Monoterapi lebih dianjurkan dalam BTRE karena lebih aman bagi pasien dan kepatuhan lebih
terjaga. Namun, pasien yang mengalami kejang yang tidak responsif terhadap monoterapi OAE
akan memerlukan agen tambahan. Hal ini lebih umum terjadi pada pasien BTRE. Dalam sebuah
studi terhadap 99 pasien dengan BTRE, lebih dari separuhnya tidak merespons satu OAE. Kejang
yang tidak responsif terhadap dua OAE kemungkinan tidak akan terkontrol dengan obat-obatan
tambahan.

Pada pasien ini mendapatkan pengobatan untuk kejangnya yaitu monoterapi asam valproate
Asam valproat adalah salah satu obat antikonvulsan yang memiliki profil antiepilepsi luas, baik
secara aksi maupun indikasi klinis.
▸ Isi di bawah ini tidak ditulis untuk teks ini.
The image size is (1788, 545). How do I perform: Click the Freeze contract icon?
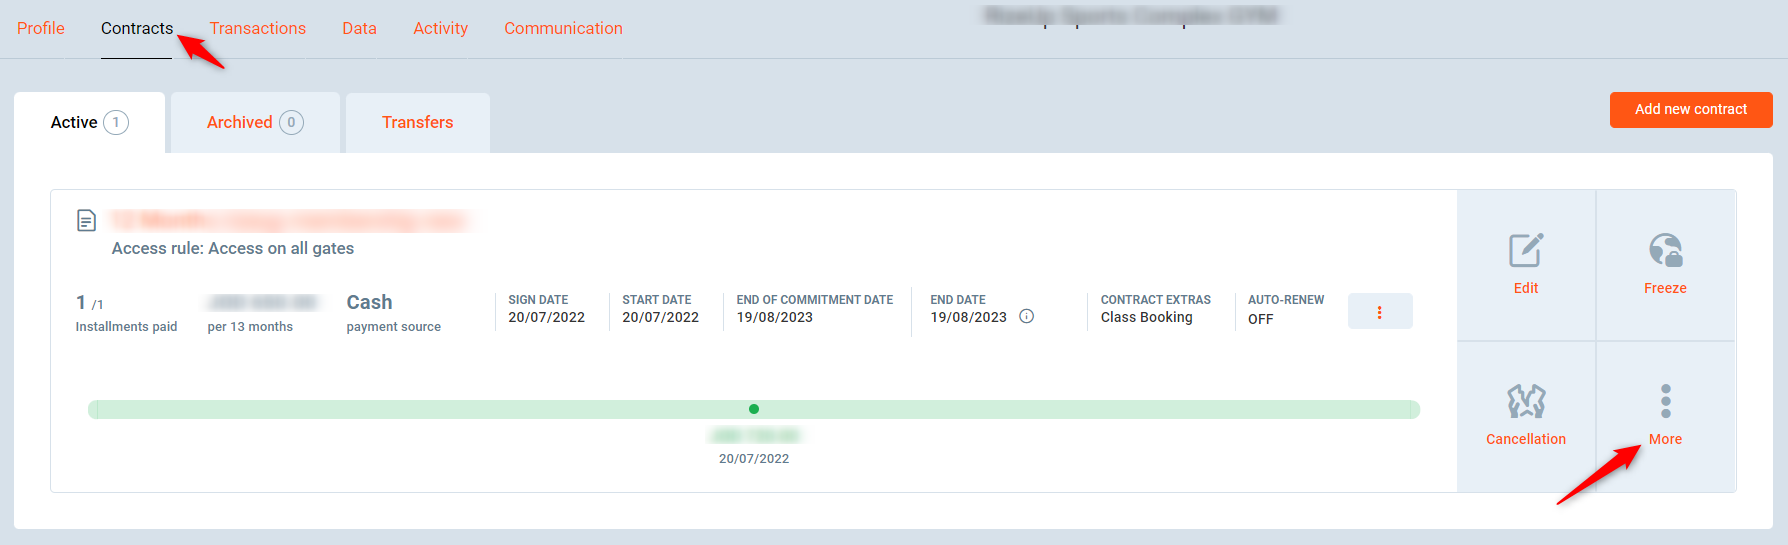click(1665, 250)
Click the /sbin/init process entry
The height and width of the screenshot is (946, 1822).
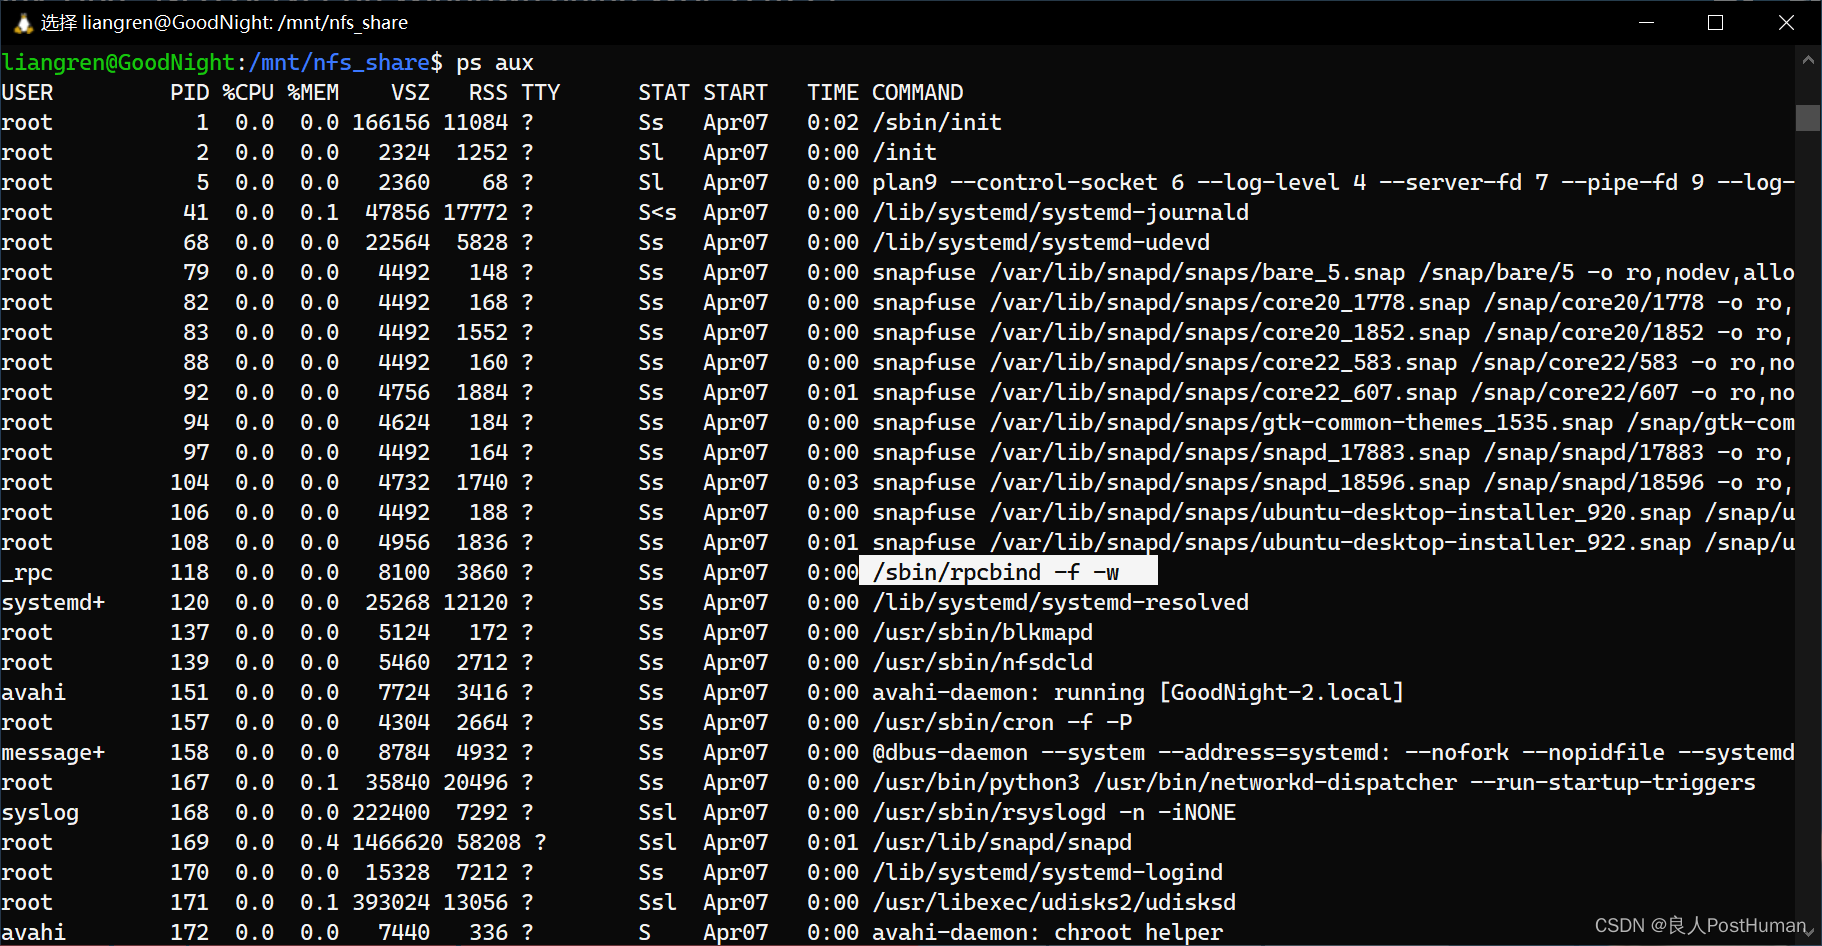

Efikasinya pada kejang fokal dan umum serta sindrom
epilepsy telah divalidasi secara luas dan akurat baik dengan berbagai uji coba acak terkontrol
dan studi observasional. Mekanisme kerja valproate dapat dilihat pada gambar berikut.

2. Pembedahan pada Tumor Otak

Pembedahan adalah modalitas primer untuk menentukan diagnosis definitive pada tumor otak.
Pembedahaan dalam pasien BTRE mempunyai dua tujuan utama yaitu mencapai diagnosis
jaringan definitif dengan atau tanpa sitoreduksi, dan pengelolaan kejang. Sitoreduksi dilakukan
mengangkat area tumor yang menunjukkan beban tumor signifikan berdasarkan temuan MRI.
Pengendalian kejang akan bergantung pada sejauh mana reseksi dilakukan. 65-85% pasien
bebas kejang setelah reseksi. Pada pasien dengan BTRE yang gagal diobati dengan dua AED
(antiepileptic drug) lini pertama, pembedahan dapat bermanfaat untuk pengendalian kejang.
Reseksi total dapat memberikan tingkat bebas kejang hingga 87% dibandingkan dengan tingkat
dengan reseksi subtotal yaitu 55%.

Perencanaan bedah untuk epilepsi yang refrakter terhadap pengobatan dimulai dengan
pemeriksaan EEG kepala rutin untuk menentukan focus kejang secara akurat pada pasien
dengan BTRE. Elektrokortikografi (ECoG) dan stereoencephalography (SEEG) adalah teknik yang
digunakan untuk membantu lebih lanjut dalam mengidentifikasi fokus kejang ketika EEG kepala
tidak menunjukkan hasil yang jelas.Berbagai pilihan pengobatan bedah serta modalitas
pencitraan lanjutan tersedia untuk pasien dengan BTRE. Pemetaan kortikal intraoperatif dengan
elektrokortikografi, radiosurgery, dan terapi termal laser interstitial adalah teknik bedah
tambahan yang dapat efektif digunakan pada BTRE.